The High Pay Commission was an independent inquiry established by Compass with the support of the Joseph Rowntree Charitable Trust to look into high pay and boardroom pay across the public and private sectors
At the end of 2011, the Commission made 12 key recommendations in its final report, many of which mirror those raised in a consultation paper published by the Department for Business and Innovation Skills (for more information on the consultation paper, please click here).
The High Pay Commission's recommendations
- Executives should be paid a basic salary, with remuneration committees electing to award one additional performance related element only where it is deemed necessary in the long term interests of the company.
- An anonymised list of their top 10 highest paid employees outside the boardroom should be published.
- Remuneration reports should be presented in a standardised format, incorporating and moving beyond best practice. As part of this the Commission recommends that all companies publish a figure for the total remuneration package received by each executive and a methodology for how it has been calculated.
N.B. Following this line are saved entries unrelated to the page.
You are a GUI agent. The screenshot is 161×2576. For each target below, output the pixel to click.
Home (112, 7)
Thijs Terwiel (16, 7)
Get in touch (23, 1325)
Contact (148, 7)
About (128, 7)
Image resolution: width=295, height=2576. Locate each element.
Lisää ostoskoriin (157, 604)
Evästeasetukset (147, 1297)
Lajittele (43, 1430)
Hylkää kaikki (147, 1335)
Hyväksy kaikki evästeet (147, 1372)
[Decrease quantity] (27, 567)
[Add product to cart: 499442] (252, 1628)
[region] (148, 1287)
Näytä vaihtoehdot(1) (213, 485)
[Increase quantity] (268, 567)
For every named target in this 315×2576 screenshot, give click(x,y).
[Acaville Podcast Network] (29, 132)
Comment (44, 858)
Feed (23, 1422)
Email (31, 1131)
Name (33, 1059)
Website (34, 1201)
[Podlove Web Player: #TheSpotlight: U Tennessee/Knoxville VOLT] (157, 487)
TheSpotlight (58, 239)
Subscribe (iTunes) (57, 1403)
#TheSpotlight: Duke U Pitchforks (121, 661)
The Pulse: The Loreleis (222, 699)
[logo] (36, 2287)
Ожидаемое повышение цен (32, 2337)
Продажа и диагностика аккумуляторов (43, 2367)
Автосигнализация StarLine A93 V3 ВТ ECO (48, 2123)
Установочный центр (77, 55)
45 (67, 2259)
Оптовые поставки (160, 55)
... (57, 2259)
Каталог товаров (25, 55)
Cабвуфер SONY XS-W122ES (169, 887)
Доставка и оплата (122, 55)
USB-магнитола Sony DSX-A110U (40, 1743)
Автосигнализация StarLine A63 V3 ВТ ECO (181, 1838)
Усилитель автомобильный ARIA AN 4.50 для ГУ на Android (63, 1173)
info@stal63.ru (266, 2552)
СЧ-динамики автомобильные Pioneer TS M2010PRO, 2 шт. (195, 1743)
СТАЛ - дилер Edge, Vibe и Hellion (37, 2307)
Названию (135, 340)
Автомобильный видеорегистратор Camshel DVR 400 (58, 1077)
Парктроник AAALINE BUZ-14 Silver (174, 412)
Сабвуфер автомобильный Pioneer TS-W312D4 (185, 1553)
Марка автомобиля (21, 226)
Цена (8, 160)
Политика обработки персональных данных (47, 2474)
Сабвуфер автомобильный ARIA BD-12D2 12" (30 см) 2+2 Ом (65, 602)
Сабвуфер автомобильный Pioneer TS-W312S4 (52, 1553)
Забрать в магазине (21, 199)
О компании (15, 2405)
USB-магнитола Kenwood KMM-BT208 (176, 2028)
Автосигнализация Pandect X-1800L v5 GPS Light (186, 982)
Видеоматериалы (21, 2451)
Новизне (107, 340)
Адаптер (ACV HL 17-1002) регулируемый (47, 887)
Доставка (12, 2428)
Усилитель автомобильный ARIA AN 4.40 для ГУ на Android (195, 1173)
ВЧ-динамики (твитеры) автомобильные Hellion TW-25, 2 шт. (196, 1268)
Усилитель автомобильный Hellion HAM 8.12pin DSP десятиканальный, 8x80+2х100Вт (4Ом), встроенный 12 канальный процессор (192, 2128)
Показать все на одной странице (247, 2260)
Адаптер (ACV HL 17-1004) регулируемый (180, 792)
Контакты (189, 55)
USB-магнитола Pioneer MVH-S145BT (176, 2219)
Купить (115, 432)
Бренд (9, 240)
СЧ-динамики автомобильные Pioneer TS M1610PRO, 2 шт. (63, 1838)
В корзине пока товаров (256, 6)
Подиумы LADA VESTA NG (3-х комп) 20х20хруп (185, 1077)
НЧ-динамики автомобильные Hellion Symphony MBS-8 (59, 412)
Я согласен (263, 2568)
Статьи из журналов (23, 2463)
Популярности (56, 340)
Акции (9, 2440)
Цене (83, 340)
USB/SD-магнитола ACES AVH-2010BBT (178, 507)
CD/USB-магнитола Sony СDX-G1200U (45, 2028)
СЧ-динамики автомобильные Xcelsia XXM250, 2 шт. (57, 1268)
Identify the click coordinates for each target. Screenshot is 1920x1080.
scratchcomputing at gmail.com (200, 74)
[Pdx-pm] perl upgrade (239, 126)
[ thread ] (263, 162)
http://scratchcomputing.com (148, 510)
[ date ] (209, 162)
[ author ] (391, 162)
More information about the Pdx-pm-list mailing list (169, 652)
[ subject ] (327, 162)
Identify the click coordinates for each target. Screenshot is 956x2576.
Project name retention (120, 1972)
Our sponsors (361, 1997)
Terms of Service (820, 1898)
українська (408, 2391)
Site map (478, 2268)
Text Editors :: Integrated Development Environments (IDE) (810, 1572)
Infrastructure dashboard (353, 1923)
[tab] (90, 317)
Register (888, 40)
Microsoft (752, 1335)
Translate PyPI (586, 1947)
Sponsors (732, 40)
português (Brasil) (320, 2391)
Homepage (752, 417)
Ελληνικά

- All investment fund managers should fully disclose how they vote on all issues including those of remuneration.
- Employees should be represented on remuneration committees as a first step to better engagement and accountability.
- All publicly listed companies should annually publish a statement of the distribution of income over a period of three years, showing the percentage changes in: total staff costs; company reinvestment; shareholder dividends; executive team total package and tax paid.
- Shareholders should cast forward looking advisory votes on remuneration reports - votes on remuneration should be cast on remuneration arrangements for three years following the date of the vote and these arrangements should include future salary increases, bonus packages and all hidden benefits, giving shareholders a genuine say in the remuneration of executives.
- Companies should invest in the talent pipeline - they should implement a defined and structured talent pipeline to ensure suitable and qualified successors are promoted from within the company where possible.
- Recruitment of non-executives should be openly and publicly advertised, making remuneration committees open to a wider group, encouraging diversity and ending the closed shop culture of appointments.
- Conflicts of interest of remuneration consultants should be reduced - companies should publish the extent and nature of all the services provided by remuneration consultants acknowledging this is only the first step if cross selling is seen to continue.
- All publicly listed companies should publish fair pay reports as part of their remuneration reports to build trust in pay policies.
- A permanent body should be established to monitor high pay - the Commission recommends this body is established on a social partnership basis, much like the Low Pay
Commission by government to: monitor pay trends at the top of the income distribution; police pay codes in UK companies; ensure company legislation is effective in ensuring transparency accountability and fairness in pay at the top of British Companies and report annually to government and the public on high pay.
Pay at the top of UK companies continues to attract a great deal of public attention, and the Government is expected to announce measures to address the issue soon.
Early indications are that the bar for reform will be set quite high.